A new House of Saud spin on the “redirection” has begun. If there is anything the House of Saud knows well, it is rounding up fanatics as tools at the service of Saudi Arabia’s patrons in Washington. They did it in Afghanistan, they did it Bosnia, they have done it in Russia’s North Caucasus, they did it in Libya, and they are doing it in both Lebanon and Syria. It does not take the British newspaper The Independent to publish an article titled “Mass murder in the Middle East is funded by our friends the Saudis” for the well-informed to realize this.

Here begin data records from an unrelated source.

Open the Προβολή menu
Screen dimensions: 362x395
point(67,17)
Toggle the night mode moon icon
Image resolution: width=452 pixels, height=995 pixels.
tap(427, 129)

The terrorist bombings in Lebanon mark a new phase of the conflict in Syria, which is aimed at forcing Hezbollah to retreat from Syria by fighting in a civil war on its home turf. The attacks are part of the “redirection.” The House of Saud has accented this new phase through its ties to the terrorist attacks on the Iranian Embassy in Beirut on November 19, 2013. The attacks were carried out by individuals linked to the notorious Ahmed Al-Assir who waged a reckless battle against the Lebanese military from the Lebanese city of Sidon as part of an effort to ignite a sectarian civil war in Lebanon.

Al-Assir’s rise, however, was politically and logistically aided by the House of Saud and its shameless Hariri clients in Lebanon. He is also part of the same “redirection” policy and current that brought Fatah Al-Islam to Lebanon. This is why it is no surprise to see Hariri’s Future Party flag flying alongside Al-Qaeda flags in Lebanon. After Al-Assir’s failed attempt to start a sectarian Lebanese civil war, he went into hiding and it was even alleged that he was taken in by one of the GCC embassies.

In regard to the House of Saud’s roles in the bombings in Lebanon, Hezbollah would confirm that the attack on the Iranian Embassy in Beirut was linked to the House of Saud. Hezbollah’s leadership would report that the Abdullah Izzam Brigade, which is affiliated to Al-Qaeda and tied to the bombings, is directly linked to the intelligence services of Saudi Arabia.

Moreover, the Saudi agent, Majed Al-Majed, responsible for the attack would be apprehended by Lebanese security forces in late-December 2013. He had entered Lebanon after working with Al-Nusra in Syria. Fars News Agency, an Iranian media outlet, would report on January 2, 2014 that unnamed Lebanese sources had also confirmed that they had discovered that the attack was linked to Prince Bandar.

Wrath of the House of Saud Unleashed?

A lot changed between the first and second meetings that Prince Bandar and Vladimir Putin had, respectively in July 2013 and December 2013. The House of Saud expected its US patron to get the Pentagon involved in a conventional bombing campaign against Syria in the month of September. It is more than likely that Riyadh was in the dark about the nature of secret negotiations that the US and Iran were holding through the backchannel of Oman in the backdrop of what appeared to be an escalation towards open war.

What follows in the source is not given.